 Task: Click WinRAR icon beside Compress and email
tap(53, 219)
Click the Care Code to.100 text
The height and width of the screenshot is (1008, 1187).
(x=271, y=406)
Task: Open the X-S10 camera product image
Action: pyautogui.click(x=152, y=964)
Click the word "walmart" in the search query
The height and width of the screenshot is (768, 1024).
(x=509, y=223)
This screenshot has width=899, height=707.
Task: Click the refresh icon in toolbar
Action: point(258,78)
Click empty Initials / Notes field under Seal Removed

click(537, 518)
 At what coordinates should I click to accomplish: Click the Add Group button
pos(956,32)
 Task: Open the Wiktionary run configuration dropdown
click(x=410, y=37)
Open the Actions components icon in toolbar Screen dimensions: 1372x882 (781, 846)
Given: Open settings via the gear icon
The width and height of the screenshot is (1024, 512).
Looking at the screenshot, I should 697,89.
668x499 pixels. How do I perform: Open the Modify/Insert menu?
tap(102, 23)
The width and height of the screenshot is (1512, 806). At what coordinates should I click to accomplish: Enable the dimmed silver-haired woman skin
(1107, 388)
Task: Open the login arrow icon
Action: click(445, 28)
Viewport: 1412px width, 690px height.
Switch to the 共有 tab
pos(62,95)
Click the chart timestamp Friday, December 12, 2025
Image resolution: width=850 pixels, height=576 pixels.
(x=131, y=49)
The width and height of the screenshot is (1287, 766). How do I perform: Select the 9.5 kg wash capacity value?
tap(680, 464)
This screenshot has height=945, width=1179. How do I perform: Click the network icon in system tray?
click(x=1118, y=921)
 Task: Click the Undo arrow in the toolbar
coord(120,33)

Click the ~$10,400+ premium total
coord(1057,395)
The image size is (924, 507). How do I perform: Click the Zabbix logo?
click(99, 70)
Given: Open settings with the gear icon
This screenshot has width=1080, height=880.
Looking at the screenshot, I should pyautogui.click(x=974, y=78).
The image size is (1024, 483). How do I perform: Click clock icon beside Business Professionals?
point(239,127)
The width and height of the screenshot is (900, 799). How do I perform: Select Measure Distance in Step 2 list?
_ _ _ _ _ _ _
Copy out, from the listing above, every line that contains the word "gear".

EXERCISE ANSWER =
Given: Open settings via the gear icon
Given: Open settings with the gear icon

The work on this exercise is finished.